Furthermore, butane inhalation can lead to ST-elevation myocardial infarction, which is not caused by thrombus or emboli in the coronary arteries but rather by vasoconstriction and vasospasms of the coronary arteries (Corbacioglu et al., 2015).

In this case, the patient was a smoker, suggesting that typical adolescent risk-taking behavior may have played a significant role. The act of inhaling butane can be viewed as a manifestation of underdeveloped decision-making processes in the adolescent brain. Volatile substance abuse, such as inhaling chemical compounds to alter mental state, is a common choice among adolescents exhibiting risky behavior.

The adolescent brain undergoes region-specific neurodevelopment, with the prefrontal cortex developing last.
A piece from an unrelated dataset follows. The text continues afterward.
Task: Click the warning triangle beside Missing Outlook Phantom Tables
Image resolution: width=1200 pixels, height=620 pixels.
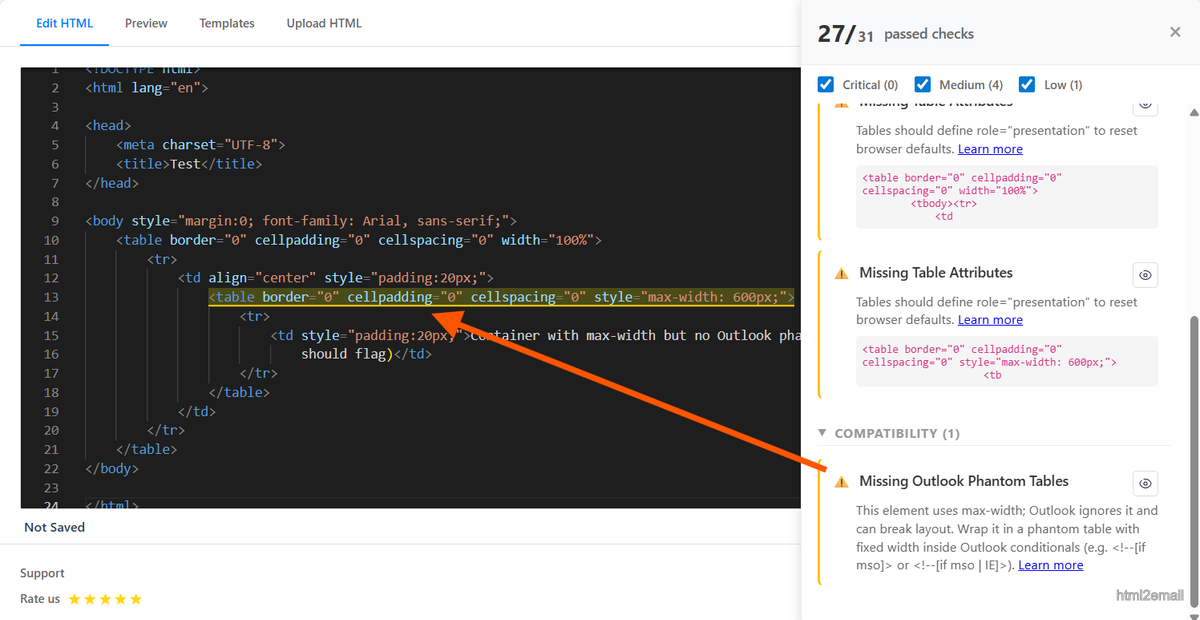Action: (840, 482)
The prefrontal cortex is associated with central executive functions and key neurotransmitter systems like dopamine and cholinergic systems. Based on scientific studies, it is evident that the prefrontal cortex primarily functions in temporal organization of behavior, speech, and reasoning.
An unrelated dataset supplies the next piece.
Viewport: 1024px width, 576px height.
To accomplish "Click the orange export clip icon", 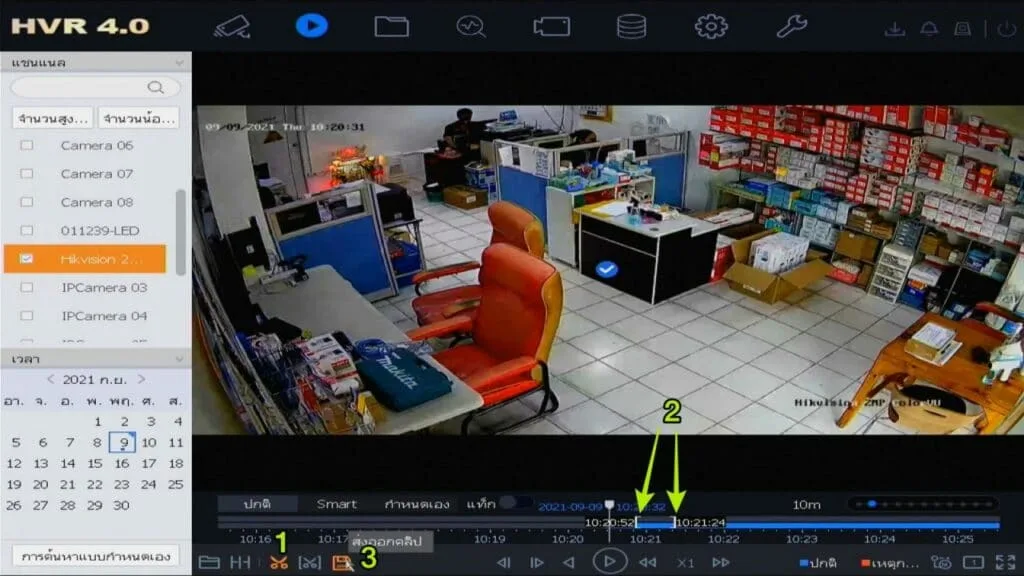I will click(342, 562).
Interestingly, the prefrontal cortex develops after the limbic system in the brain, responsible for emotions such as fear and anxiety. The maturation of the limbic system before the prefrontal cortex can result in emotions dominating decision-making, as the prefrontal cortex remains underdeveloped (Casey, Jones, and Hare, 2008).
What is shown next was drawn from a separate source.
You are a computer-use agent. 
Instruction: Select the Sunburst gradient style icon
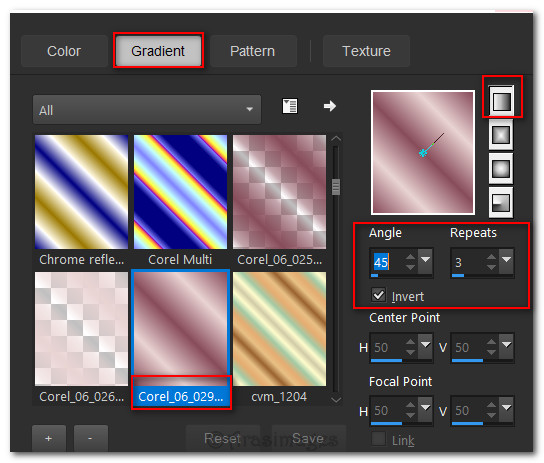pos(501,169)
In this case study, it is plausible that the underdeveloped adolescent brain lacked the mature reasoning and cognitive capabilities required to make informed decisions, leading to unintentional self-harm through butane inhalation.

Conclusion

The 18-year-old patient's behavior aligns with typical traits observed in adolescents of his age group. The combination of an underdeveloped adolescent brain and risky behavior, exemplified by the inhalation of the toxic substance butane, resulted in the patient experiencing cardiac arrest due to the surge of catecholamines and vasospasm of the coronary arteries. Notably, the patient's recovery without permanent or long-term damage or death is an uncommon outcome.

References

AlRabiah, A. A., AlShamrani, A. M., & AlMass, A. A. (2019). Cardiac Arrest due to Butane Gas Inhalation in an 18 Years Old Boy. Case Reports in Emergency Medicine, 2019, 1–3. doi: 10.1155/2019/2461346.
Casey, B. J., Jones, R. M., & Hare, T. A. (2008). The Adolescent Brain, 111–126.
Corbacioglu, S. K., et al. (2015). Acute Myocardial Infarction with Normal Coronary Angiography after Butane Inhalation. Journal of Academic Emergency Medicine Case Reports, 6(1), 16–18. doi: 10.5152/jaemcr.2015.778.
Edwards, K. E., & Wenstone, R. (2000). Successful resuscitation from recurrent ventricular fibrillation secondary to butane inhalation. British Journal of Anaesthesia.
Erdivanli, B., & Sen, A. (2015a). Cardiac arrest following butane inhalation. Anesthesia: Essays and Researches, 9(2), 273. doi: 10.4103/0259-1162.156366.
Erdivanli, B., & Sen, A. (2015b). Cardiac arrest following butane inhalation. Anesthesia: Essays and Researches, 9(2), 273. doi: 10.4103/0259-1162.156366.
Kimura-Kataoka, K., et al. (2015). Fatal butane inhalation from gas cartridges: A case report and literature review. Romanian Journal of Legal Medicine, 23(2), 115–120. doi: 10.4323/rjlm.2015.115.
Prefrontal Cortex - an Overview | ScienceDirect Topics (no date). Available at: https://www.sciencedirect.com/topics/medicine-and-dentistry/prefrontal-cortex (Accessed: October 1, 2019).
TOXNET (no date). Available at: https://toxnet.nlm.nih.gov/cgi-bin/sis/search2/r?dbs+hsdb:@term+@DOCNO+944 (Accessed: October 1, 2019).
Tsukamoto, S., et al. (1985). Study of the metabolism of volatile hydrocarbons in mice. The Journal of Toxicological Science, 10, 323–332.